Esistono tuttavia delle importanti eccezioni a quest’ultimo punto: se il lavoratore rimane disoccupato per più di 12 mesi, può riscattare fino al 50% della somma maturata nel fondo pensione. Se invece il periodo di disoccupazione supera i 48 mesi, è possibile farsi anticipare fino al 100% del capitale. La stessa opportunità è offerta a chi rimane invalido in maniera permanente o deve affrontare delle spese mediche per gravi motivi di salute. Chi acquista la prima casa (per sé o per i figli) o deve effettuare degli interventi di ristrutturazione edilizia, invece, può ritirare in anticipo sino al 75% dei soldi investiti, purché l’adesione al fondo pensione o al Pip sia avvenuta da almeno otto anni. Infine, sempre per chi ha almeno otto anni di versamenti alle spalle, è anche possibile ritirare sino al 30% della somma maturata senza nessuna ragione specifica.
Il nodo fiscale
In attesa di capire esattamente come si muoverà il governo sul fronte deduzioni e detrazione, a quanto sembra in pericolo con la riforma fiscale (clicca qui per approfondire), attualmente lo Stato riconosce la possibilità agli aderenti di una forma di previdenza integrativa di poter dedurre i contributi dalla propria dichiarazione dei redditi fino a un importo massimo annuale di 5.164,57 euro.

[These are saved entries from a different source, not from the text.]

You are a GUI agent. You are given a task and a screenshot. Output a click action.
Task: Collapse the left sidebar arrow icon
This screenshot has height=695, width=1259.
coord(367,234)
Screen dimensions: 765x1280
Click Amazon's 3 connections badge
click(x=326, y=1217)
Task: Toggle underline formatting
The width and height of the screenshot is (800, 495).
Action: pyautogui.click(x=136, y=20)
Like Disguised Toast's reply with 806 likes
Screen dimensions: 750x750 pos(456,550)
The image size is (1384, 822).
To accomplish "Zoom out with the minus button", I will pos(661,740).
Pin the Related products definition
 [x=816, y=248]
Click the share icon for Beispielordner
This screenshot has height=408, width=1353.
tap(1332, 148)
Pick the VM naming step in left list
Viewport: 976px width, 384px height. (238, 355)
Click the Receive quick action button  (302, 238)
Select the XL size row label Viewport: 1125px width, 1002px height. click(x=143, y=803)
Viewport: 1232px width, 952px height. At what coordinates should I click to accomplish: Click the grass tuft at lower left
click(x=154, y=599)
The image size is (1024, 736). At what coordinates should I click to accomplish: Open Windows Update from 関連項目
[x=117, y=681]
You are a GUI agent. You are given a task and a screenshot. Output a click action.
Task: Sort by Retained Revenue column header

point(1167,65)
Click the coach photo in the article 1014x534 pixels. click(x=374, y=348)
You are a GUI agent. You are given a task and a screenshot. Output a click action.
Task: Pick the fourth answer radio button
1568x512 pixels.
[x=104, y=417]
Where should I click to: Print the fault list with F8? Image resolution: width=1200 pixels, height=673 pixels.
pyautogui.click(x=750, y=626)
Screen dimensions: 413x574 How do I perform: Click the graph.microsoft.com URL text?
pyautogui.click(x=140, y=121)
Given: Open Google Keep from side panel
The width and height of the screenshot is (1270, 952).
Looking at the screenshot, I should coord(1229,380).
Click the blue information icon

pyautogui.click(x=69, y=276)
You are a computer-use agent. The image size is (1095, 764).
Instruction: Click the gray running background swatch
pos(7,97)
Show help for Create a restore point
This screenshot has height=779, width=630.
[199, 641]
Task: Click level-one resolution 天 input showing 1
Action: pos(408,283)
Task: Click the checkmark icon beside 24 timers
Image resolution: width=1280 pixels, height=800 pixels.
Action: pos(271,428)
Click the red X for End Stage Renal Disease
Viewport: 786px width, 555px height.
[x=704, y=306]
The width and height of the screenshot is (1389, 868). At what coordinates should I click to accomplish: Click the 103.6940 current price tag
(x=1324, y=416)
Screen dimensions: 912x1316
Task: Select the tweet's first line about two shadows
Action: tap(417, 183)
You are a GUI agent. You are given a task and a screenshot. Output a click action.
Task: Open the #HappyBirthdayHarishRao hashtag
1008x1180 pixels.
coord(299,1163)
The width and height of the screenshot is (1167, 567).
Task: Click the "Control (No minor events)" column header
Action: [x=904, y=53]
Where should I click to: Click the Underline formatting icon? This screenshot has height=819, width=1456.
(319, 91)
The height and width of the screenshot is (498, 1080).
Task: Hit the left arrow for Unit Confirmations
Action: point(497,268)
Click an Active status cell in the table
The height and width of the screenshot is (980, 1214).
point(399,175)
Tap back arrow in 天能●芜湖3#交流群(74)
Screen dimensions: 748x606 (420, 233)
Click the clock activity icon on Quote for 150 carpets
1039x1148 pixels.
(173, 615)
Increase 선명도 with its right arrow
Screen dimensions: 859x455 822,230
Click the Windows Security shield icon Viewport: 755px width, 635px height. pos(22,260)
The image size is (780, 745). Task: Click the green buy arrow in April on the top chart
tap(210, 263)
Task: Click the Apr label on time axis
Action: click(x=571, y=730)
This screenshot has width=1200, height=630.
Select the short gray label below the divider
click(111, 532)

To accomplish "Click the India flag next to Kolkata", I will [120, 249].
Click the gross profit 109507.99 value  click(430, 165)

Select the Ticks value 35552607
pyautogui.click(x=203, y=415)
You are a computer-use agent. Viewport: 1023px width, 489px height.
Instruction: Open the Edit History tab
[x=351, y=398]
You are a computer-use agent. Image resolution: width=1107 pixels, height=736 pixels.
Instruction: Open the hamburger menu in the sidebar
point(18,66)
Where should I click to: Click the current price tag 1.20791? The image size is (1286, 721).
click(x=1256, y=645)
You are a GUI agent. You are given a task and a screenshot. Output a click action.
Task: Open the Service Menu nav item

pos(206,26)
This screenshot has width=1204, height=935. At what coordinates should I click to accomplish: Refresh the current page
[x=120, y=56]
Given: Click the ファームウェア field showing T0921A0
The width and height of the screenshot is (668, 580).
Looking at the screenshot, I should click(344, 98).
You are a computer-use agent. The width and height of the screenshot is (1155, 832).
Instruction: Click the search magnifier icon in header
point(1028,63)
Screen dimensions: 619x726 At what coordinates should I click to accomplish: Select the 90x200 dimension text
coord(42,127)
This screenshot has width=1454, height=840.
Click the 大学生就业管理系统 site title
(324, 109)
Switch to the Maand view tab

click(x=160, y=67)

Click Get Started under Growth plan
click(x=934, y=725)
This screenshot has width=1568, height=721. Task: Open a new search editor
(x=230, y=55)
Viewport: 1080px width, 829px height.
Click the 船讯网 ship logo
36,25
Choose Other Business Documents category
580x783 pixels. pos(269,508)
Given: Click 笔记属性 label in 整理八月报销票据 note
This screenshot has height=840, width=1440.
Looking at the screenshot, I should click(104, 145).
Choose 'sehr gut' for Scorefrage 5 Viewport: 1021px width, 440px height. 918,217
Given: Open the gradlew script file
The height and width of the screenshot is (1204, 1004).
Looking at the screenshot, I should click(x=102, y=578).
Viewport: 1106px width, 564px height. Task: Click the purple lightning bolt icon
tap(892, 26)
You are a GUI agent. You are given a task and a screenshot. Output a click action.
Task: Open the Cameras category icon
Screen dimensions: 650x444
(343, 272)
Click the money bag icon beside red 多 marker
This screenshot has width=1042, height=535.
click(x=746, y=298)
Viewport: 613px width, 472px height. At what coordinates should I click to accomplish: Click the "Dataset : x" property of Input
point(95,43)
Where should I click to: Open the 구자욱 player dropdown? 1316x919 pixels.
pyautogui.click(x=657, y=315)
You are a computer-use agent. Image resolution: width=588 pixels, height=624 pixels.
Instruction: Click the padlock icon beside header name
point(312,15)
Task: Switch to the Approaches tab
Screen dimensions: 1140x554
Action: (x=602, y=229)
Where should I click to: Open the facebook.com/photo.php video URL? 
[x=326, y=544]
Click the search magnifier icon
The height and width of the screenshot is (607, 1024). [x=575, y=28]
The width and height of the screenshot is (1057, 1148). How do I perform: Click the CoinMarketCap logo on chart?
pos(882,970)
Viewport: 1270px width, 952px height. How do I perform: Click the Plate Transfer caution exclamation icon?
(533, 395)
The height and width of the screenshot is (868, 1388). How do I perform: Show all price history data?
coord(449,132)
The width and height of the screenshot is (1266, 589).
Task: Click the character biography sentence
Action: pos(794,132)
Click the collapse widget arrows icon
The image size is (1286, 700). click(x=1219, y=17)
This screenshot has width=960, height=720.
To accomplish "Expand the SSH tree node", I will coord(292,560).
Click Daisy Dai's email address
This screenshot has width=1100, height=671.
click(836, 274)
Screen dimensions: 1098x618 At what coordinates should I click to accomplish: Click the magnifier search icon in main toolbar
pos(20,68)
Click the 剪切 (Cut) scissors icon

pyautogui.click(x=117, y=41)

Inoltre, a oggi gli strumenti di previdenza integrativa sono soggetti a una tassazione agevolata al momento della prestazione previdenziale (sia in forma di capitale, che in forma di rendita): sui contributi versati verrà applicata una tassazione massima del 15% che potrà essere ridotta di uno 0,30% per ogni anno di iscrizione successivo al 15esimo, fino al raggiungimento di una tassazione minima del 9%. In pratica, chi aderisce per almeno 35 anni, pagherà il 9% di tasse sulla parte liquidata a fine carriera, mentre il Tfr lasciato in azienda sarà soggetto all’aliquota media di tassazione dei cinque anni precedenti a quello della cessazione del rapporto di lavoro.